Hundreds Feared Dead as China Floods Raze Villages
CHINA: June 6, 2005


BEIJING - Floods caused by torrential rain have turned vast tracts of farmland in south China into muddy lakes, razed mountain villages and destroyed more than 36,000 homes, possibly killing hundreds of people.

 


"It looks like people's houses were just swept away by a broom," Zhou Deqing, manager of a mine in the town of Taizhimiao in Hunan province, told Reuters by telephone on Friday.

Three days of rain in the provinces of Hunan, Sichuan and Guizhou and more recent downpours in the northwestern Xinjiang region caused floods and mudslides which had already killed at least 88 people and left 73 missing, state radio said.

A resident of Hunan province had said on Wednesday that the toll of dead and missing exceeded 200 -- and there has been much more rain since.

"Houses along the river banks have been totally destroyed. Even the foundations of some homes have been washed away and trees near the river have been uprooted," said Zhou.

In worst-hit Xinshao county, mountain torrents had killed 32 people and left 45 missing, state television said on Friday, showing pictures of flattened wooden buildings and distraught villagers sorting through the debris.

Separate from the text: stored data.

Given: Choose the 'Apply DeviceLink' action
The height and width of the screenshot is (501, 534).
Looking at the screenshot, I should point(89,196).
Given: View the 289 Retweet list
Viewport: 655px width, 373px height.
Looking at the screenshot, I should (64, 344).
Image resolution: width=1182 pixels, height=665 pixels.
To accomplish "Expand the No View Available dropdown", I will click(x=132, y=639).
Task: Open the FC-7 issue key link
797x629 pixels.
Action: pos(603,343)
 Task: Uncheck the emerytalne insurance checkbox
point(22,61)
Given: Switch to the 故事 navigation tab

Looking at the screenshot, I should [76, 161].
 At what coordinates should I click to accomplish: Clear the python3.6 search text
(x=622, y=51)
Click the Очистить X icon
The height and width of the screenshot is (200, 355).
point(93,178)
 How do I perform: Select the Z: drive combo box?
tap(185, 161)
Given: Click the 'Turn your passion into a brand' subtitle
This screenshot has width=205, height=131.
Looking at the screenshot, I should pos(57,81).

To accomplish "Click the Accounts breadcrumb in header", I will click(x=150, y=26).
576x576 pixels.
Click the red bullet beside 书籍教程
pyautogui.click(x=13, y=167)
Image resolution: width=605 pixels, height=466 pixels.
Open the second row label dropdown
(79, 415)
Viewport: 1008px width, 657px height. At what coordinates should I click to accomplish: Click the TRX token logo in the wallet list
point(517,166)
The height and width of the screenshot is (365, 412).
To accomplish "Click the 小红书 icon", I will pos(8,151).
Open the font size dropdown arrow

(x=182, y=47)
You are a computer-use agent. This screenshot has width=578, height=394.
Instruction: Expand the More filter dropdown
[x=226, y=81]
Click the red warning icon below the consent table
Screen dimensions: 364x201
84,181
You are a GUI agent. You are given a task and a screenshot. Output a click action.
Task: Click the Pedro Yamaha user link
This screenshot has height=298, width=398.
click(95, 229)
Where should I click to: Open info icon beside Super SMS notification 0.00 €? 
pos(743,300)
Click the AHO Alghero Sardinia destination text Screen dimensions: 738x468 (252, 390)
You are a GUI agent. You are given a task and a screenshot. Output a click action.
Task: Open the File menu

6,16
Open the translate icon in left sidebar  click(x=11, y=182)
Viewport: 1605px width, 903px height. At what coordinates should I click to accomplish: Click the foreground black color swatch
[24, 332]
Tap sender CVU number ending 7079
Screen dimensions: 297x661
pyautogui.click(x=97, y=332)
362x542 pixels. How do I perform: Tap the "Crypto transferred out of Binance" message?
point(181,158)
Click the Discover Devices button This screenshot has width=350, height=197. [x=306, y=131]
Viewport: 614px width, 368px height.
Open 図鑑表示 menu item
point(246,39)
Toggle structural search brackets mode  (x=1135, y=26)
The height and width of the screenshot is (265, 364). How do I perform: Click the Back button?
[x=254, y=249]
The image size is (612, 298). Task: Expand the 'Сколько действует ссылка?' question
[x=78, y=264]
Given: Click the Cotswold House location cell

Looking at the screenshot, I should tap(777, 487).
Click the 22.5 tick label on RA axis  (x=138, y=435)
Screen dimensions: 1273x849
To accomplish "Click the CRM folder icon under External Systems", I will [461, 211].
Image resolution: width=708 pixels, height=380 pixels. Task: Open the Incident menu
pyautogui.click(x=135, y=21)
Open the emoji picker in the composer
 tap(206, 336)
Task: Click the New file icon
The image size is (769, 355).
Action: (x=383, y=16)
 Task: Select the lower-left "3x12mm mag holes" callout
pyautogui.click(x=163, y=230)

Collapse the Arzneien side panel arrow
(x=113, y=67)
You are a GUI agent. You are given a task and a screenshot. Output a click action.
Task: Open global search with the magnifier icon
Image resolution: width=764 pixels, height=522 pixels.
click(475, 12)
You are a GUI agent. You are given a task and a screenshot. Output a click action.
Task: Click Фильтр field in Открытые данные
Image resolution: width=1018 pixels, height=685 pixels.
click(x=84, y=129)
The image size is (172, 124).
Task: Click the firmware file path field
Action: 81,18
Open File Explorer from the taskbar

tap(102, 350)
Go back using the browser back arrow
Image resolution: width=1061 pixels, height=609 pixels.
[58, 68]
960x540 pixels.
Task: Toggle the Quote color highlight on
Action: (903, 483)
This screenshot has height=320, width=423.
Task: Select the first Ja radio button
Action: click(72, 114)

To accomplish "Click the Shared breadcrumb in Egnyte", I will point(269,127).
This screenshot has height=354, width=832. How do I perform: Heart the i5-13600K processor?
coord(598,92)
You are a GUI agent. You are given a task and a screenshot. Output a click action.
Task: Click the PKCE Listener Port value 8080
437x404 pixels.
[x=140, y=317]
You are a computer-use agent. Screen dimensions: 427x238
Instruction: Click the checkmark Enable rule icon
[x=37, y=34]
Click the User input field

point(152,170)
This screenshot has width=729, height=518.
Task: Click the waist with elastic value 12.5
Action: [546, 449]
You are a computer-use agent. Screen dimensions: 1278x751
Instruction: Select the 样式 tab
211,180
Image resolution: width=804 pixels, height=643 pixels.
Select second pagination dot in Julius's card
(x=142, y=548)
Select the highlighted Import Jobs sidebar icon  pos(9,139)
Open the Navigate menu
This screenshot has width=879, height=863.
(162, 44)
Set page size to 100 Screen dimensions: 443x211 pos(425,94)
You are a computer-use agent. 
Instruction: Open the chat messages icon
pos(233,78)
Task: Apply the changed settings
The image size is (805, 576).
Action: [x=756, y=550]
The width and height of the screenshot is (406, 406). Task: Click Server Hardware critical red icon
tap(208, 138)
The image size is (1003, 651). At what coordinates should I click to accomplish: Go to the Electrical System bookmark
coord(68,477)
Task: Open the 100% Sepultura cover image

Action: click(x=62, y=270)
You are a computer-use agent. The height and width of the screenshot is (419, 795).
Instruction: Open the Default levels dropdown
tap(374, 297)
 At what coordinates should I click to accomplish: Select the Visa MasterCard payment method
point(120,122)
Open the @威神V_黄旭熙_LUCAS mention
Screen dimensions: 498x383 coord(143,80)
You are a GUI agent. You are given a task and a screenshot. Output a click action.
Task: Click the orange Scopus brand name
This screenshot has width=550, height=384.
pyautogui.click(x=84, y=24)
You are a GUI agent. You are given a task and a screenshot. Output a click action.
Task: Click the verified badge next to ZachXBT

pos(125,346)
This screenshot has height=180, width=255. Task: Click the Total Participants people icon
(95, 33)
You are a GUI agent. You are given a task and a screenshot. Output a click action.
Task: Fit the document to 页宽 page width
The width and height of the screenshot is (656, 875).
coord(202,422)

The flooding is also believed to have wiped out mountain villages yet to be reached by rescuers, China Central Television said.

"We are still searching for people missing, and many troops from the armed police are involved," an official from Taizhimiao told Reuters by telephone. "We will do as much as we can as long as there is hope."

China suffers widespread flooding and drought each year, causing huge loss of life. Earthquakes are common and typhoons roar ashore from the South China Sea in the summer.

The recent flooding had affected nearly 5 million people in Hunan province and left many villages without electricity, road access or telecom services, Xinhua said in a report posted on its Web site, www.chinaview.cn. It did not elaborate.

Altogether, about 5.9 million people had been affected and 215,000 evacuated, state radio said.

Zhou said more than 200 villagers left homeless were taking temporary shelter in buildings in his factory complex in Hunan.

"It is all debris now, there is nothing more tragic than this scene," Zhou said.

The central government was sending officials to supervise relief efforts in the flooded areas and preparing emergency funds and materials, Xinhua said.

State television reported authorities were shipping rice, medicines, clothes and candles to affected villages.